[[ Exercise material open ]]
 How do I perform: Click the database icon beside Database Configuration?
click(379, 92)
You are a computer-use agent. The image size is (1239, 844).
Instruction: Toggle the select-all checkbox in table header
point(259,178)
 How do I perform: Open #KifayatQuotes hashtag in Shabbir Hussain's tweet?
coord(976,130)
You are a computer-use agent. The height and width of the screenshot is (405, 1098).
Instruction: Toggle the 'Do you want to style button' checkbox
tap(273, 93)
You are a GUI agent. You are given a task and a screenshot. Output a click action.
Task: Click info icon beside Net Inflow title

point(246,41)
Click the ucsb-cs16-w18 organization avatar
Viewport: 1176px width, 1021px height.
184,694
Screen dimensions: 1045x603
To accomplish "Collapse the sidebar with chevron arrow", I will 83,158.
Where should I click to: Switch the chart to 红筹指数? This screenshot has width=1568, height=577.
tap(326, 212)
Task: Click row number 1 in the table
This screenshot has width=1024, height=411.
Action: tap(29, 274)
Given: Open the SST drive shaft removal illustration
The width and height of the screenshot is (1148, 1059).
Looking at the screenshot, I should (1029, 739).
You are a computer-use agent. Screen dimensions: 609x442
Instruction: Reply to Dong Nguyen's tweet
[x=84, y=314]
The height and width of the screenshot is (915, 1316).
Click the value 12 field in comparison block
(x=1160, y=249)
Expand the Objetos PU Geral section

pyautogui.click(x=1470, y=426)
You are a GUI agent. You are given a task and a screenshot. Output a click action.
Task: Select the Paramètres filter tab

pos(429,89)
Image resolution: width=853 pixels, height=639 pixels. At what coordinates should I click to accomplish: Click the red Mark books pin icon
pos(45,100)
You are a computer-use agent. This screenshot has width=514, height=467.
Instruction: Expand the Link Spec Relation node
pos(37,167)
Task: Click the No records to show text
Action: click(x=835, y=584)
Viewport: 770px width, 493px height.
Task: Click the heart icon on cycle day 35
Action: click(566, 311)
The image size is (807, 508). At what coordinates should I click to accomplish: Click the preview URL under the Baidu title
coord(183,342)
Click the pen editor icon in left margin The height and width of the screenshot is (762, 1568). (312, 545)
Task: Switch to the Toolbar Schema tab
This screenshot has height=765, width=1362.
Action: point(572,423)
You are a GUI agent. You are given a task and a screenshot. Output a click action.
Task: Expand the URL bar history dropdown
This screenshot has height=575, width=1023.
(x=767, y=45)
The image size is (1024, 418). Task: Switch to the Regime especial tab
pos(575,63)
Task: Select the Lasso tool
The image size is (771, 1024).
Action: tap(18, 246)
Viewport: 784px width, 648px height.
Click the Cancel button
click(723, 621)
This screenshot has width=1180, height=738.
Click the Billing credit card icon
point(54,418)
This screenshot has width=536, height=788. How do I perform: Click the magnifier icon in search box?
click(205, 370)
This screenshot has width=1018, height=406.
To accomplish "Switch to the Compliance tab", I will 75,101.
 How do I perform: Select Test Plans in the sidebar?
[[ Exercise material closed ]]
● **What is expected**
What is needed is a verbatim copy of every line in the records above from the one containing "You are a computer-use agent. The height" down to the one containing "Task: Switch to the Toolbar Schema tab", both included, and nothing more.

● **Solution to the problem**
You are a computer-use agent. The height and width of the screenshot is (405, 1098).
Instruction: Toggle the 'Do you want to style button' checkbox
tap(273, 93)
You are a GUI agent. You are given a task and a screenshot. Output a click action.
Task: Click info icon beside Net Inflow title

point(246,41)
Click the ucsb-cs16-w18 organization avatar
Viewport: 1176px width, 1021px height.
184,694
Screen dimensions: 1045x603
To accomplish "Collapse the sidebar with chevron arrow", I will 83,158.
Where should I click to: Switch the chart to 红筹指数? This screenshot has width=1568, height=577.
tap(326, 212)
Task: Click row number 1 in the table
This screenshot has width=1024, height=411.
Action: tap(29, 274)
Given: Open the SST drive shaft removal illustration
The width and height of the screenshot is (1148, 1059).
Looking at the screenshot, I should (1029, 739).
You are a computer-use agent. Screen dimensions: 609x442
Instruction: Reply to Dong Nguyen's tweet
[x=84, y=314]
The height and width of the screenshot is (915, 1316).
Click the value 12 field in comparison block
(x=1160, y=249)
Expand the Objetos PU Geral section

pyautogui.click(x=1470, y=426)
You are a GUI agent. You are given a task and a screenshot. Output a click action.
Task: Select the Paramètres filter tab

pos(429,89)
Image resolution: width=853 pixels, height=639 pixels. At what coordinates should I click to accomplish: Click the red Mark books pin icon
pos(45,100)
You are a computer-use agent. This screenshot has width=514, height=467.
Instruction: Expand the Link Spec Relation node
pos(37,167)
Task: Click the No records to show text
Action: click(x=835, y=584)
Viewport: 770px width, 493px height.
Task: Click the heart icon on cycle day 35
Action: click(566, 311)
The image size is (807, 508). At what coordinates should I click to accomplish: Click the preview URL under the Baidu title
coord(183,342)
Click the pen editor icon in left margin The height and width of the screenshot is (762, 1568). (312, 545)
Task: Switch to the Toolbar Schema tab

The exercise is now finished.